## GOAL:
Could you format the lines below, from the line with "Determine the [X, Y]" up to and including the line with "information [491, 339]", as a JSON list of strings with one string per line and blank lines left out? Leave the pictures out.

## LISTING:
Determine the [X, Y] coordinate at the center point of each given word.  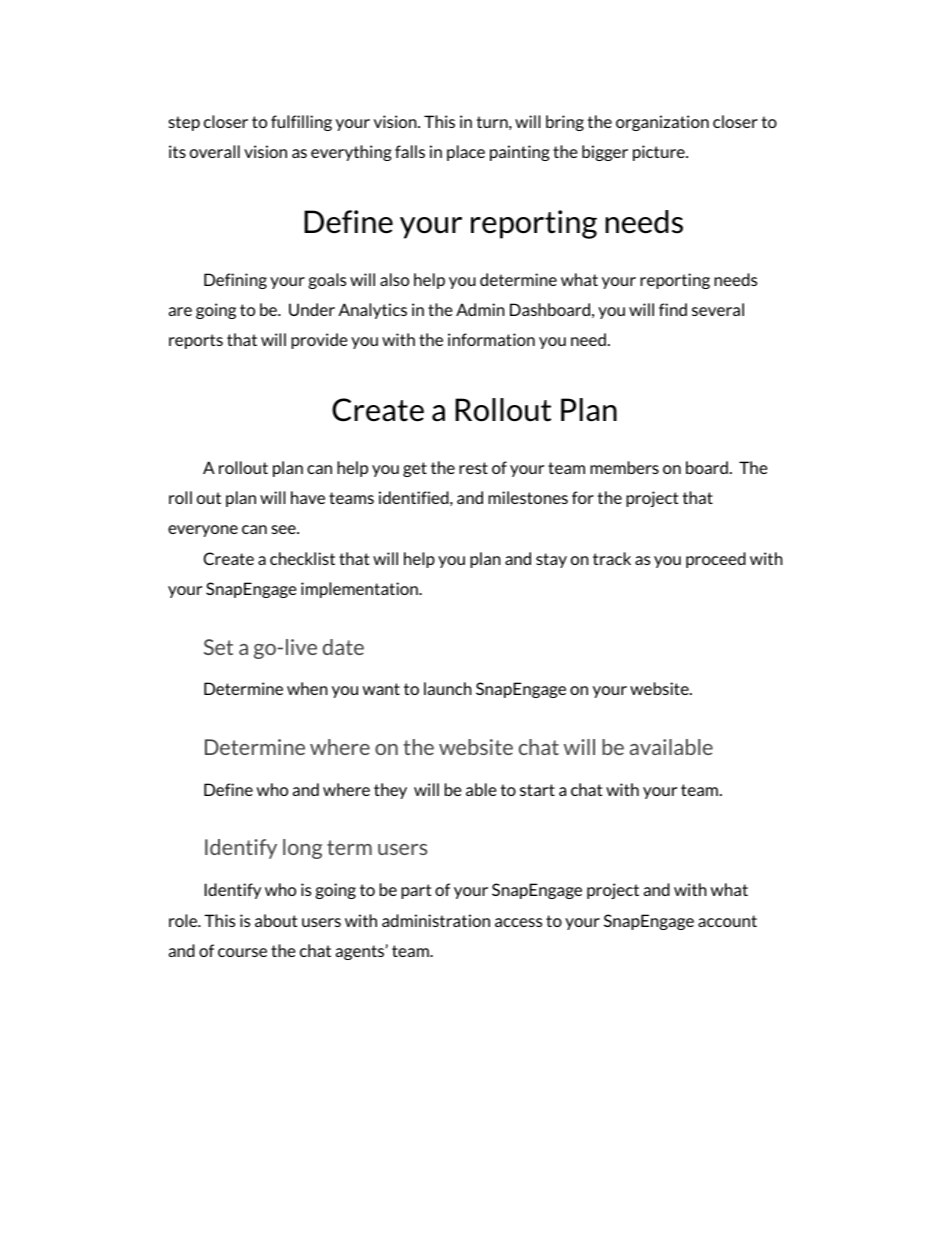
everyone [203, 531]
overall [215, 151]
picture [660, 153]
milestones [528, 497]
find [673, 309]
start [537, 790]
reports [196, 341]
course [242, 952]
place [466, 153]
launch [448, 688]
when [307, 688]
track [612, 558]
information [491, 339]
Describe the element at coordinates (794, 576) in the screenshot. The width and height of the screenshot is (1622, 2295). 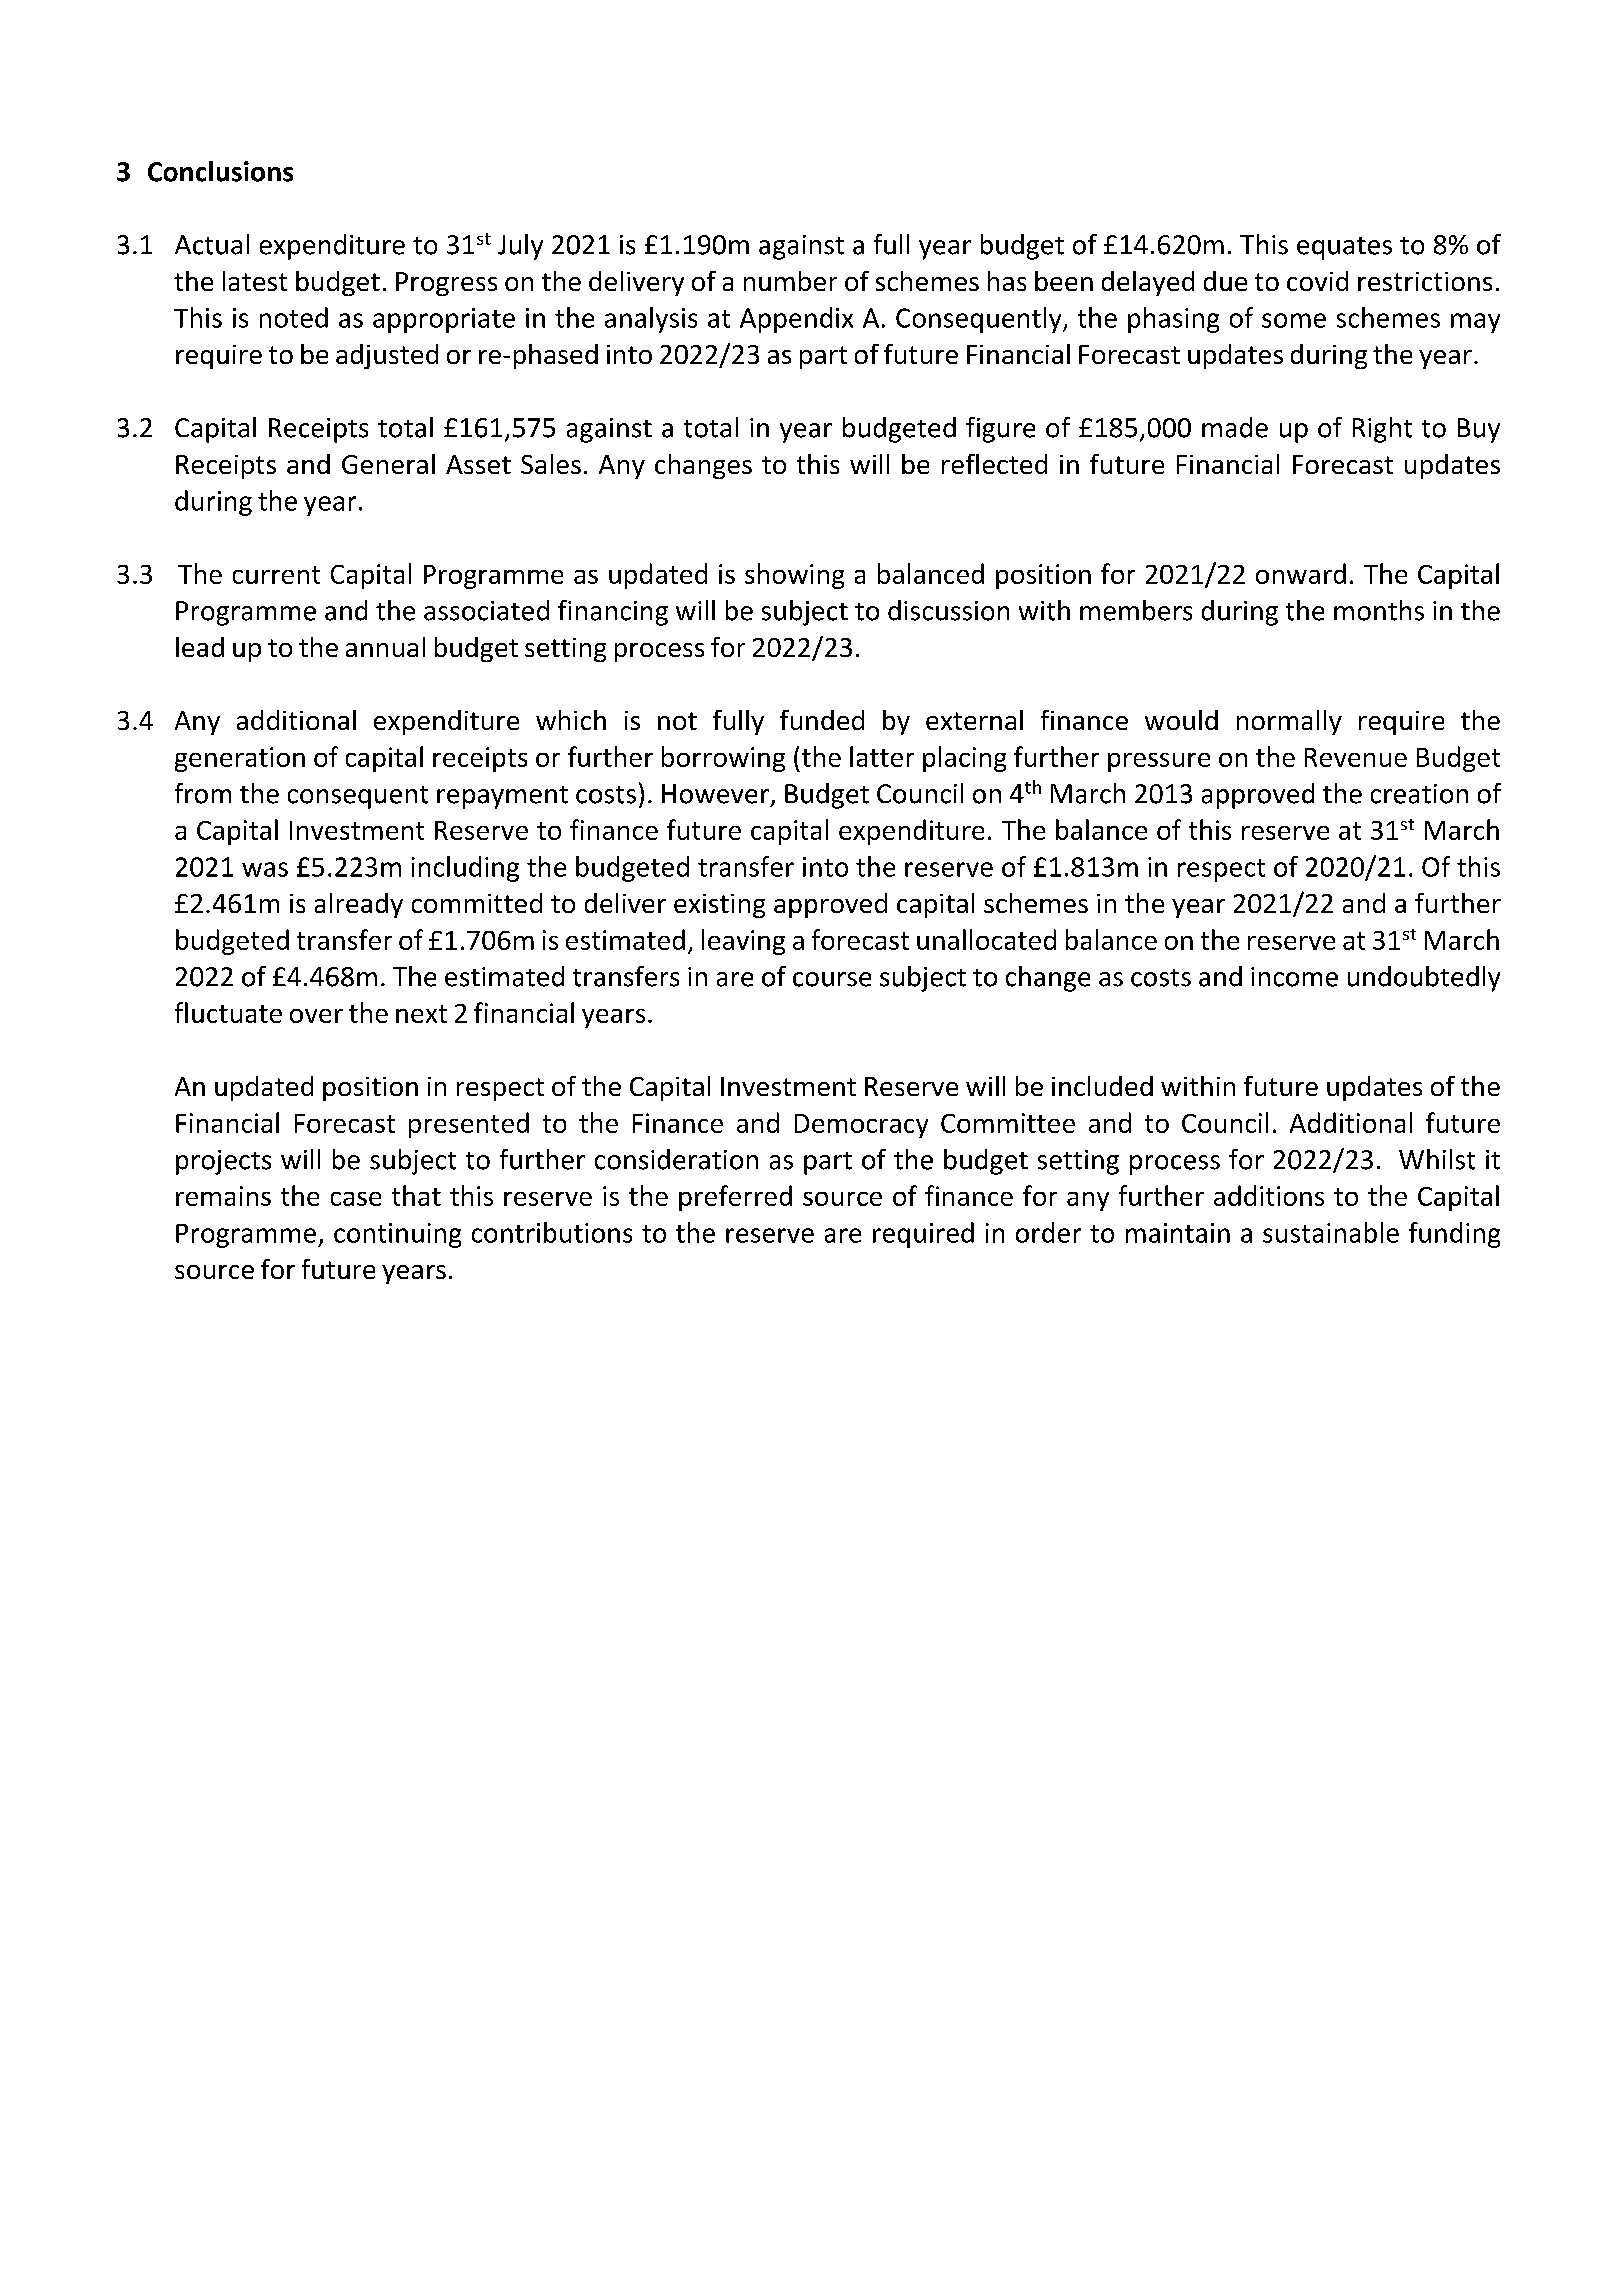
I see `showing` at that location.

---

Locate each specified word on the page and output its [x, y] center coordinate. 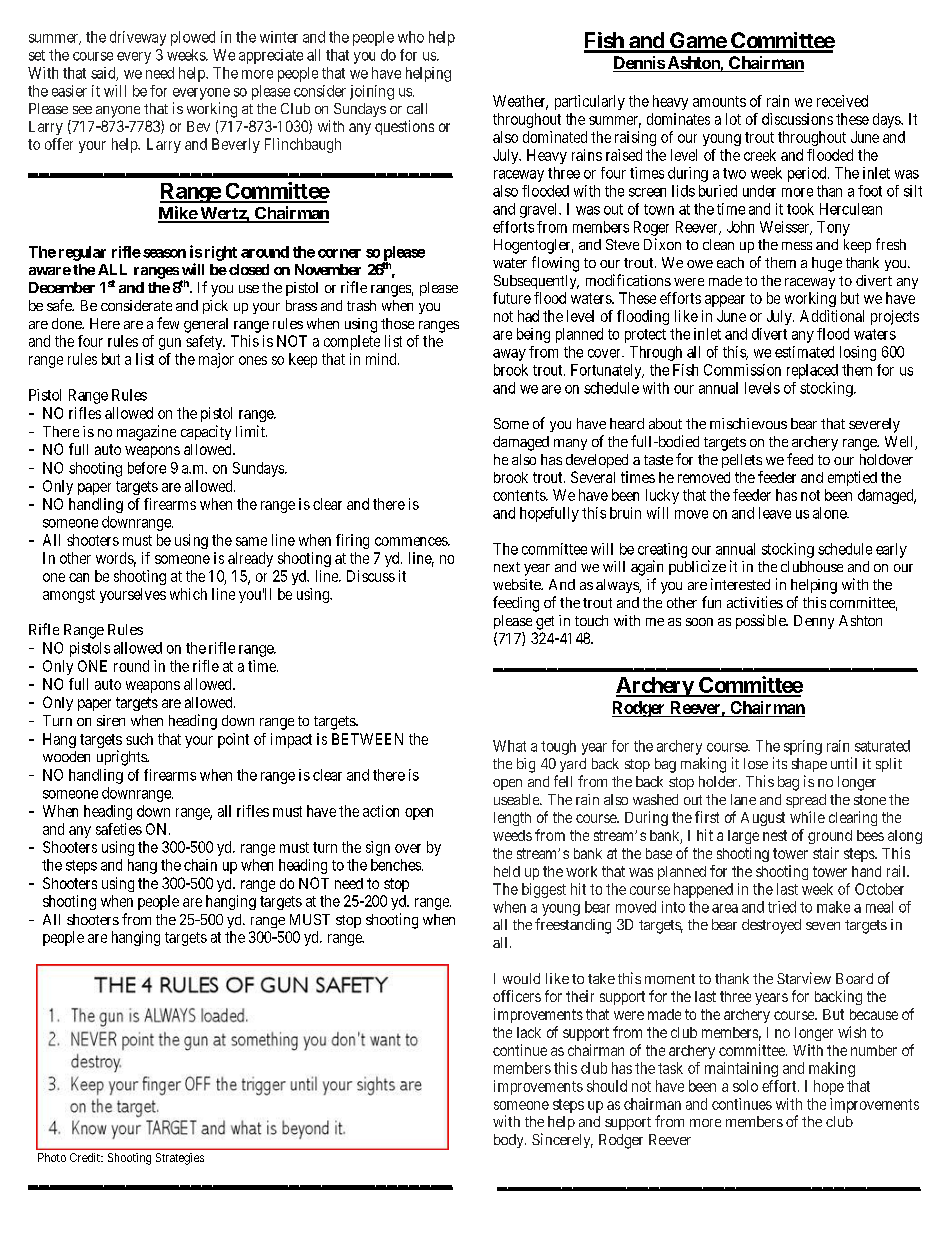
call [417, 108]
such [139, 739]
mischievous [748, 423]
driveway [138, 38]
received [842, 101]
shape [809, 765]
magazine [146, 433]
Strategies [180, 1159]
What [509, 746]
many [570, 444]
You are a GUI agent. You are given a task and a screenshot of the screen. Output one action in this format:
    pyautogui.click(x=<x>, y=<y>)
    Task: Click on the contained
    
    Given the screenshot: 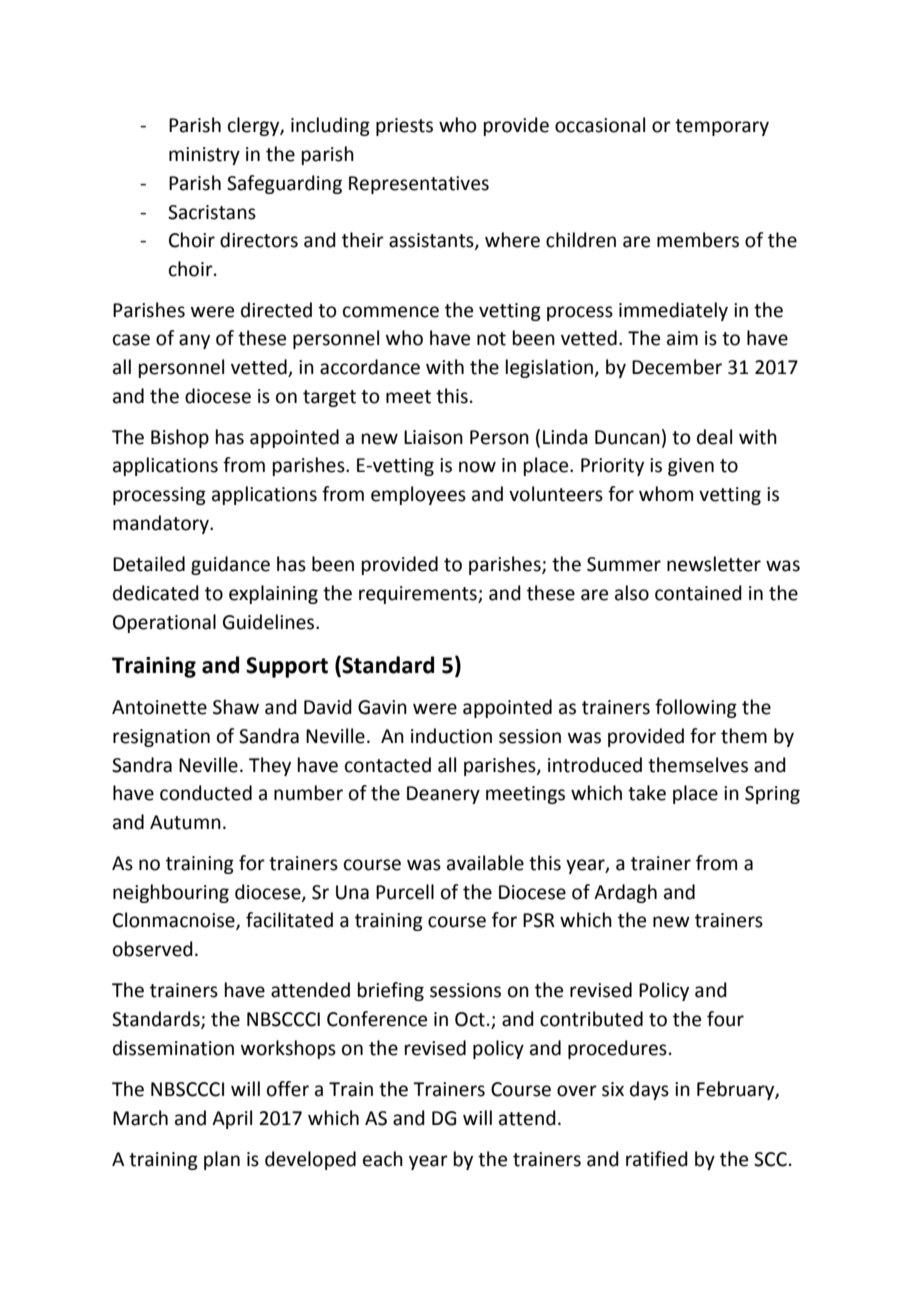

==

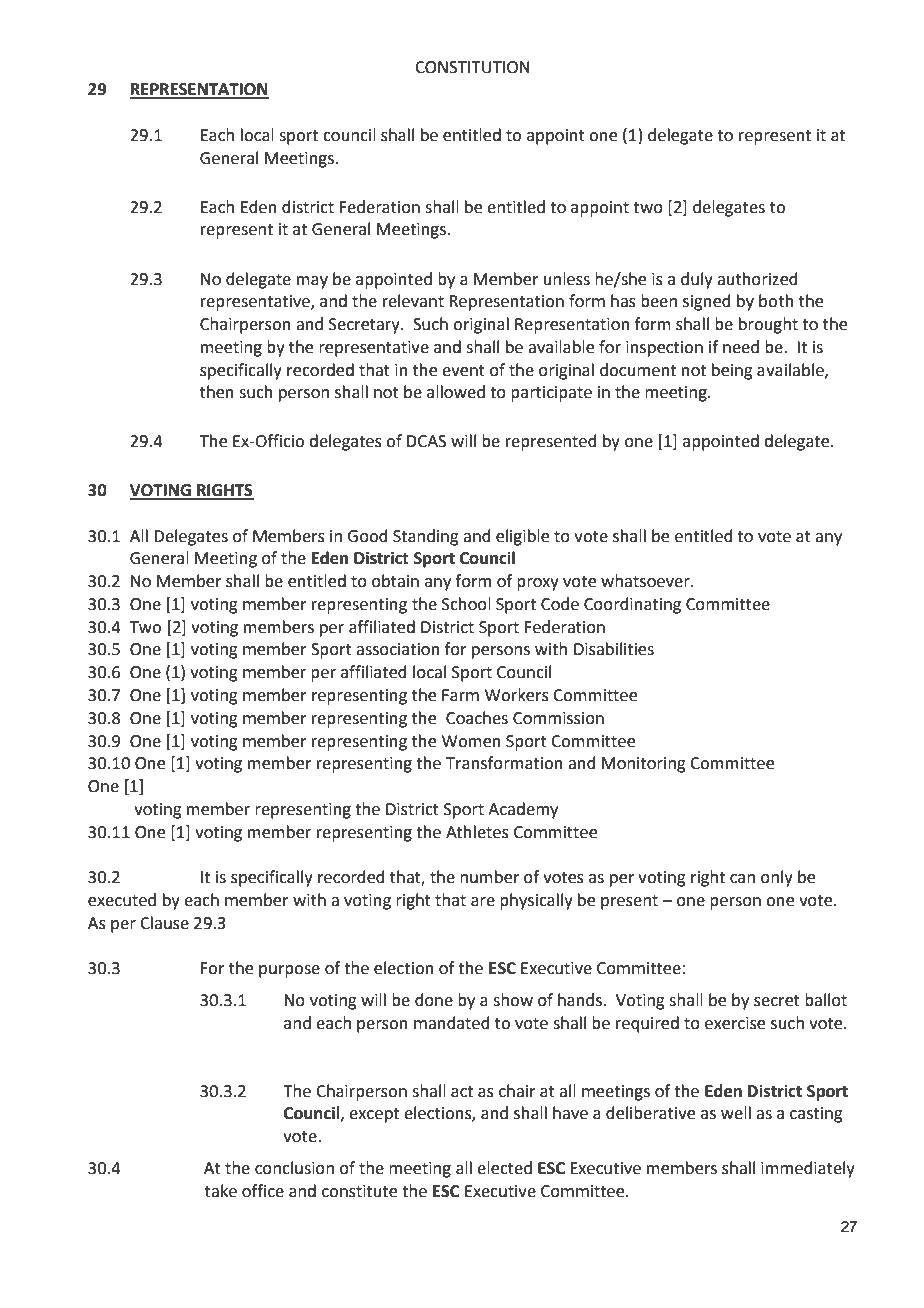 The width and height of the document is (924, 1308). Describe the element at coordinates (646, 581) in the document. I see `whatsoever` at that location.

## SOLVED EXERCISE:
[
  "Determine the [X, Y] coordinate at the center point of each given word.  ",
  "everyone [203, 531]",
  "overall [215, 151]",
  "picture [660, 153]",
  "milestones [528, 497]",
  "find [673, 309]",
  "start [537, 790]",
  "reports [196, 341]",
  "course [242, 952]",
  "place [466, 153]",
  "launch [448, 688]",
  "when [307, 688]",
  "track [612, 558]",
  "information [491, 339]"
]